» Passage
Music Reviews
brenda

brenda brenda

(s/r) Rating - 9/10

Way back in those lazy hazy crazy days of summer, when Beirut was neither 'war-torn' nor 'album of the year' (love these weary ole hack clichés), this jiffy bag arrived with an unlabelled CD-R in an open plastic sleeve with an under-inked b/w copy of some homemade sleeve artwork and a note saying from brenda with love. I played it once or twice and thought, yeah, OK, a decent bitsa band - bitsa Sonic Youth, bitsa MBV, Velvet Underground, Led Zeppelin, Mogwai, GY!BE, maybe a few more - then got distracted by something or other else - Beirut probably.

I've long since given up on Beirut (the band, that is - and so will you, once Christmas is over and those tiresome Pitchfork people have pitched their latest dreary instant internet sensation), but brenda stayed, and stayed, and continues staying, until it's got to the point when finally I have to admit to myself that a totally unknown band (outside their home town), unsigned, unmanaged, and - it would seem, from the touching begging notes on their MySpace (gissagig, mate) - unhired except at the occasional shoebox convention in Oxford or Southampton - has surreptitiously wormed itself so deeply into my affections that it rates up there with the Mogwais and the Manyfingers and the Marconi Unions and the Stereolabs in my personal end-of-year best-of list.

So - in breach of all of the active protocols of the proper music sites (sue me) - here I am talking about a self-produced mini-album that's only four tracks and thirty minutes long and that you won't find on iTunes no matter how hard you look (you can buy it, though - keep reading).

brenda is a five-piece from Bournemouth - I kid you not - Bournemouth, which, like Lytham St Annes and Broadstairs, is one of those bastions of right-wing retirees whose average resident is eighty-seven and thinks the rot at the heart of Britain began when National Service ended in 1960. God only knows what brenda's story is, but there you have it - one of the most promising bands in the UK comes from Bournemouth. That's so wrong, but I guess it had to happen sometime.

» Data section
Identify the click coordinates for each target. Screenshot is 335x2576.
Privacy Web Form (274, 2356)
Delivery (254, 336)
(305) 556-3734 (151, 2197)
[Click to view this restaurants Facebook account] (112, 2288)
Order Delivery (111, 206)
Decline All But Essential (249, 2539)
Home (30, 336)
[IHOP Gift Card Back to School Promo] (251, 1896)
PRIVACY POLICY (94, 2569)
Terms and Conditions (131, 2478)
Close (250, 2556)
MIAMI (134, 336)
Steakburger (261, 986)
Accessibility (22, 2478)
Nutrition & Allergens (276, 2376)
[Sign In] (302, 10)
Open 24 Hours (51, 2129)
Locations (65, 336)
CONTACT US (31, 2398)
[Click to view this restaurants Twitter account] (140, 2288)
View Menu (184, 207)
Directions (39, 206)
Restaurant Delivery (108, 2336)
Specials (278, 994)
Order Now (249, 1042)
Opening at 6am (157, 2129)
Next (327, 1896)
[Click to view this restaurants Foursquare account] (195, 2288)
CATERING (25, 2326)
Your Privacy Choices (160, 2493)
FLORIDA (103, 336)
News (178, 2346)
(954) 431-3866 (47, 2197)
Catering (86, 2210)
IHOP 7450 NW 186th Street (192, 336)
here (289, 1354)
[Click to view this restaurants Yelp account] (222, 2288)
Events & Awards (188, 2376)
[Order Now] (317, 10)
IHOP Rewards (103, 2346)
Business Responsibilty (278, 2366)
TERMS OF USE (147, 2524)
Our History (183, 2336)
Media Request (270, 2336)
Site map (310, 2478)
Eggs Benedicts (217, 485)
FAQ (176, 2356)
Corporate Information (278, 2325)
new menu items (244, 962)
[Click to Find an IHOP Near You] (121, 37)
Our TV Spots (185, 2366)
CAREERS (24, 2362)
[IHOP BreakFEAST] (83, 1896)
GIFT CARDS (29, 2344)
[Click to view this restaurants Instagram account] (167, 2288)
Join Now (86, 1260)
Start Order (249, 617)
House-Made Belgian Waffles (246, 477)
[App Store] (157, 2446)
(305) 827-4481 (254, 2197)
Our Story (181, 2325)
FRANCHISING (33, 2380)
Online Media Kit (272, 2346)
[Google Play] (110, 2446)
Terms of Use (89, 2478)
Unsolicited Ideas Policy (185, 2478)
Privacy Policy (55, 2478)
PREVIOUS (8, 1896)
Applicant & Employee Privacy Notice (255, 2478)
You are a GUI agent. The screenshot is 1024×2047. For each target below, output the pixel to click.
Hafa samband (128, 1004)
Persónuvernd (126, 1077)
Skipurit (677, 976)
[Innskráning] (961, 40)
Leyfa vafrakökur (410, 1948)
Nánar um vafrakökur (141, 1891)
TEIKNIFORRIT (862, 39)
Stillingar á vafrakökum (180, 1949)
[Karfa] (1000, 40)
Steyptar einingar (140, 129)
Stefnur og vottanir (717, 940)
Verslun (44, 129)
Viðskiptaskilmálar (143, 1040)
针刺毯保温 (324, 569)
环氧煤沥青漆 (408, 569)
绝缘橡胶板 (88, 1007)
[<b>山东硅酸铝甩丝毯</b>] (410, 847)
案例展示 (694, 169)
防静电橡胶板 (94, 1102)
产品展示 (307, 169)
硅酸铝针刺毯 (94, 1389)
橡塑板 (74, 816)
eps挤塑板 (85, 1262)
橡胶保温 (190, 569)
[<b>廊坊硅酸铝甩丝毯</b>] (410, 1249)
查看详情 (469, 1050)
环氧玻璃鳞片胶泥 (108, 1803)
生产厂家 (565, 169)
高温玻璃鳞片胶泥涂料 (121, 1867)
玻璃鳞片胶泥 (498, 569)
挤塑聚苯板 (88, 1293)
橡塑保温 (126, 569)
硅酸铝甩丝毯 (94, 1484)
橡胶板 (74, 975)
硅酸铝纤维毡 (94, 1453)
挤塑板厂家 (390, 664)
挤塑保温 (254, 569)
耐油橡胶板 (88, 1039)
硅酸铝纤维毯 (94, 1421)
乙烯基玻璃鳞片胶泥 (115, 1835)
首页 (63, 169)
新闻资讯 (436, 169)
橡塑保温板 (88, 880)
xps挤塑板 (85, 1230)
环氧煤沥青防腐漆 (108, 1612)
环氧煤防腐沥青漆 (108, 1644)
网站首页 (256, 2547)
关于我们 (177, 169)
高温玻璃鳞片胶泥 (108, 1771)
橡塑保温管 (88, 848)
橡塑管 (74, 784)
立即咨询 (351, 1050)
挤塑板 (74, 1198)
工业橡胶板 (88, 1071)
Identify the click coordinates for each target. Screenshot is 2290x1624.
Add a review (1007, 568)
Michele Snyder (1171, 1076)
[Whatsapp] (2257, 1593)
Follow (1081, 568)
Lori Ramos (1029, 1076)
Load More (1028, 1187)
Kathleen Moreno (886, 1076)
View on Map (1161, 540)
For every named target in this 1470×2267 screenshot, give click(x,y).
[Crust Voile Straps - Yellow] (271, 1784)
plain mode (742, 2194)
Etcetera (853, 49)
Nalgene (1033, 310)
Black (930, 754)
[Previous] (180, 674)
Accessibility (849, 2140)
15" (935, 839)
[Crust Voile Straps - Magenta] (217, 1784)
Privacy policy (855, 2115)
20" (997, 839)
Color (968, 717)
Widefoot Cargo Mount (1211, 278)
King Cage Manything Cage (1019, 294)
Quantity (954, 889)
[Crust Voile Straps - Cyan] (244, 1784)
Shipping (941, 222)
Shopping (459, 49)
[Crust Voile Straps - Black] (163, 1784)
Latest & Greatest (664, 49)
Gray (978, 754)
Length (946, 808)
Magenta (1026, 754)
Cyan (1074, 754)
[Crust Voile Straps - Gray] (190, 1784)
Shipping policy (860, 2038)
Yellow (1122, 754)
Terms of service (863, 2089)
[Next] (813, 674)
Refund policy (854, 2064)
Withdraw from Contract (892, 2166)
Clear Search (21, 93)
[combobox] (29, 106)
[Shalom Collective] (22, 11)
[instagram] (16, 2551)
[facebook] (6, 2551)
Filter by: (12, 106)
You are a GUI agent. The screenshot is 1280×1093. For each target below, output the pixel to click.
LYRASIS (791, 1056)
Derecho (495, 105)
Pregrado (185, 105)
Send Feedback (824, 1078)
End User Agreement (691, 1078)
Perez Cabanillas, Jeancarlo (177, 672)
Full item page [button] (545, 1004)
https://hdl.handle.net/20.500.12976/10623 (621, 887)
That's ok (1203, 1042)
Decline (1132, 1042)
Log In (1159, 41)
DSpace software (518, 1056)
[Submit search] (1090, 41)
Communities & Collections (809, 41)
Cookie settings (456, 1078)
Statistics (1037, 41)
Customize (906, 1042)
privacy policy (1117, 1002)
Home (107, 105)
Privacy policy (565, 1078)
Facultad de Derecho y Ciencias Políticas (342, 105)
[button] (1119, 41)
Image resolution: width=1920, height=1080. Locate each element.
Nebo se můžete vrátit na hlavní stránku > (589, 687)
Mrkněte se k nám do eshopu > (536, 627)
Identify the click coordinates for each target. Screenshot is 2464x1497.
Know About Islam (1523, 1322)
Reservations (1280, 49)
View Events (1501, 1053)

» Directive A
Answer these questions about the brenda review, one line each:
(i) What rating does the review give?
(ii) How many tracks does the mini-album have, and how long is it?
(iii) How many members does brenda have, and which town is the band from?
» Directive B
Write the next paragraph of the brenda review, carrying on after its final sentence.

» Written reply A
(i) 9/10
(ii) Four tracks, thirty minutes long
(iii) Five members, from Bournemouth

» Written reply B
The sound is referenced to all in that list up there, and more: a lineup of two guitars, bass, drums and keyboards/electronics/singer that can take the same song from singer-songwriter intimacy to huge, faux-anthemic set-piece and back with no seeming effort and with no prisoners taken. They've been together for five years. That shows in the tightness and the ease of the performance, although there was clearly an inclination towards Muse-y-ness in an earlier manifestation that's evidenced in an online-only release (Lament [A Faded Photograph]) from 2005 that I'm glad they moved on from (although the kind of shrapnel-pocked sound-wall constructed at the climax of a piece such as Sub Rosa, the album's astonishing seven-minute closer, must have to be shoe-horned quite painfully into the boxes they're presently performing in).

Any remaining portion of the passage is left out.